Jenny Chan 陳詠欣
Apr 12, 2018

Q&A: Yum China CMO's modern marketing for an old recipe

Marketing operations may not be the most exciting part of the industry, but are vital to keep pace with customer expectations, says Steven Li, chief marketing officer of Yum China Holdings ahead of Campaign's Digital360 festival in Shanghai

Steven Li, chief marketing officer of Yum China Holdings
Steven Li, chief marketing officer of Yum China Holdings

How difficult is it for a traditional fast-food brand such as KFC to digitise its marketing? What sort of backend capabilities and operations do you have to overhaul internally?

KFC is essentially a traditional FMCG brand and also a very large retail brand covering more than 1,200 cities in China, with over 5,400 physical stores. 

As a traditional company, we have inevitably been impacted by and faced challenges in the Internet age. Technology has largely changed the habits and behaviours of customers in the fast-growing market that is China. The popularity of mobile phones and the convenience of mobile internet mean that customers have higher expectations of our services.

Given that KFC has been in China for 30 years now, we want to modernise our marketing activities, especially those that relate to customer experiences, and be loved by young people. Over the past three years our strategy has been to use mobile technology to redesign our restaurants and digitise our retail operations. 

What we’re talking about here is not the traditional understanding of digital marketing (i.e. using content to advertise our brand on social media and other digital media channels) but, in fact, working on the digital transformation of our marketing operations from the bottom up and the inside out. While the overall strategy encompasses a connection to the top tech companies in China, it means a completely digitised way of thinking.

To do this, we split up the entire customer journey into different scenarios. These include the choosing of menu items, the ordering flow, the payment methods, the feedback after the meal, the loyalty membership system and the delivery process. Using digital product management thinking to shape each scenario, we redefined each step of the customer experience with mobile technology. 

Take ordering, for example. Customers can either order manually at the counter or electronically, at in-store kiosks or on our mobile app. As for payments, they can choose to use the traditional cash method, or they can pay through WeChat Pay, Alipay, or our electronic gift cards. It is about giving customers more choices — unlike in the past when customer experience was very centralised. 

As time passes, we will have a complete digital ecosystem that allows different entry points to our brand and customers will have more frequent interactions with KFC.

Steven Li will speak at Campaign's Digital360Festival in Shanghai, 25-26 April.

What would you say are the next significant digital transformation challenges for KFC China?

To redefine ourselves and modernise the KFC brand, we need synergy between operations, product development, advertising and promotions. This sets new requirements for our marketing teams. Internally, we need to build up our capabilities to be engaging customers digitally 24 hours a day.

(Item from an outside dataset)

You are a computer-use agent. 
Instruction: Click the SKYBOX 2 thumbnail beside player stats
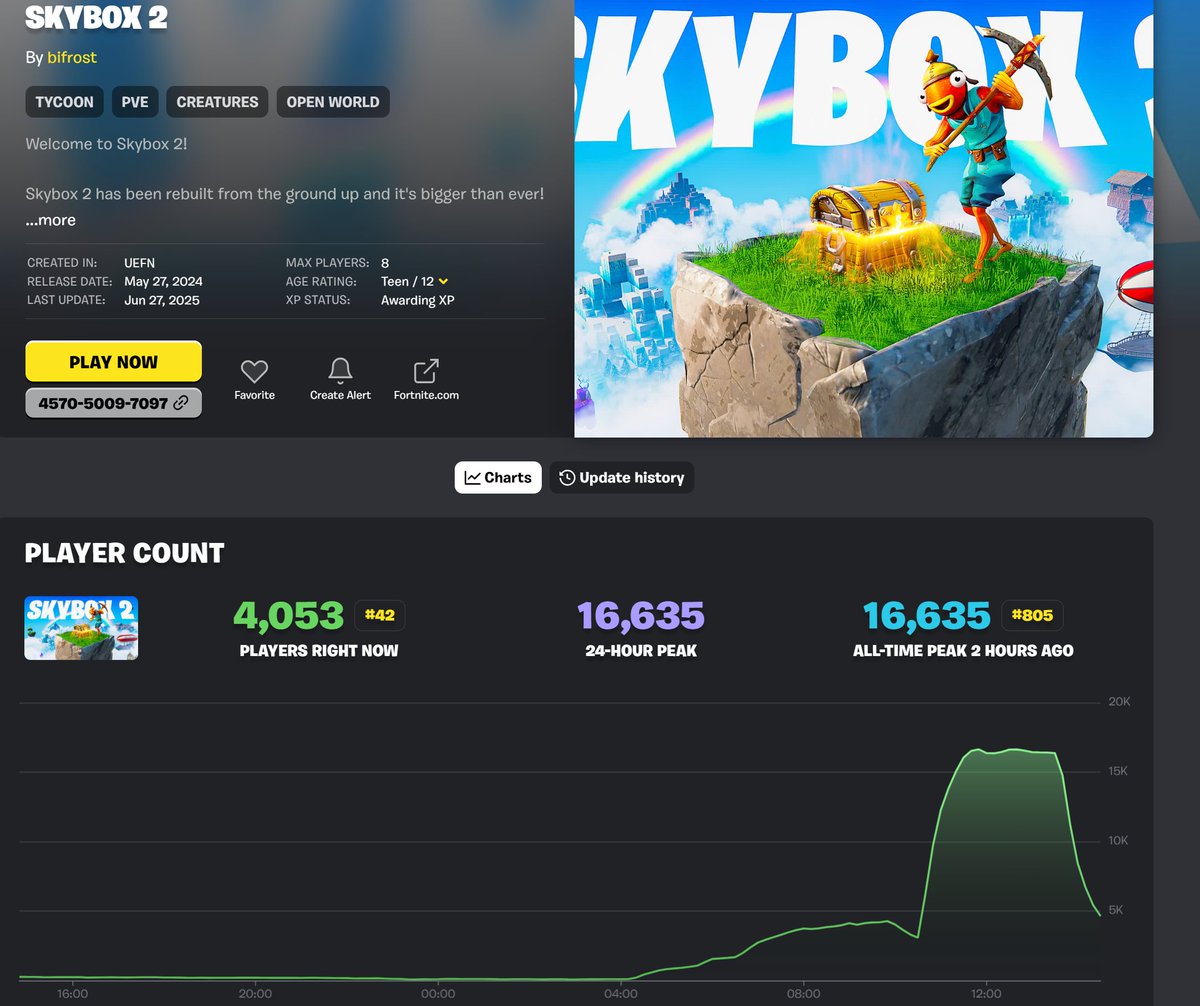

Apart from a customer-centric team, we have also created a product team that can design digital experiences. This is a new marketing function with a technology mindset that has been overturning our old marketing architecture since 2015. New technology such as AR will continue to evolve and we need to understand how to translate this into user interactivity, in terms of both software and hardware, that is relevant for the restaurant industry.

Has digitalising marketing operations improved marketing effectiveness in 2017, as measured by return on investment (ROI) and customer-engagement metrics? By how much?

In our bid to redefine and modernise ourselves, we have not put as much focus on short-term ROI. Technology will always change the way we live and the way we serve our customers. What we need to care about is how to make good use of this technology to design new customer experiences and strengthen our competitiveness.

I think it would be considered very slow to actuate an innovation in 12 to 18 months — that belongs more to the realm of traditional business thinking now. We should learn to iterate quickly, like tech companies, and we should not tangle ourselves with short-term ROI. Quick changes will keep us on the edge and help us compete.

For example, KFC was unfortunately not the first restaurant to offer wifi, some five years back — Starbucks was the first. The reason for the delay was that we were arguing about the ROI from providing wifi. Today, if we were still debating about ROI and struggling to make decisions based on this alone, it would almost be laughable. 

Learning from this, when we switched from cash to cashless payment systems in 2015, it took us only four months. Later, in 2017, we revised our ordering app over 40 times within 12 months. Traditional companies would certainly think that products should be perfect before you launch them. But then again, technology is always changing and if you cannot keep up, customers will complain. 

Brands that are serious about digital transformation should have different standards in terms of speed. Too heavy a burden on our back makes it difficult to go fast.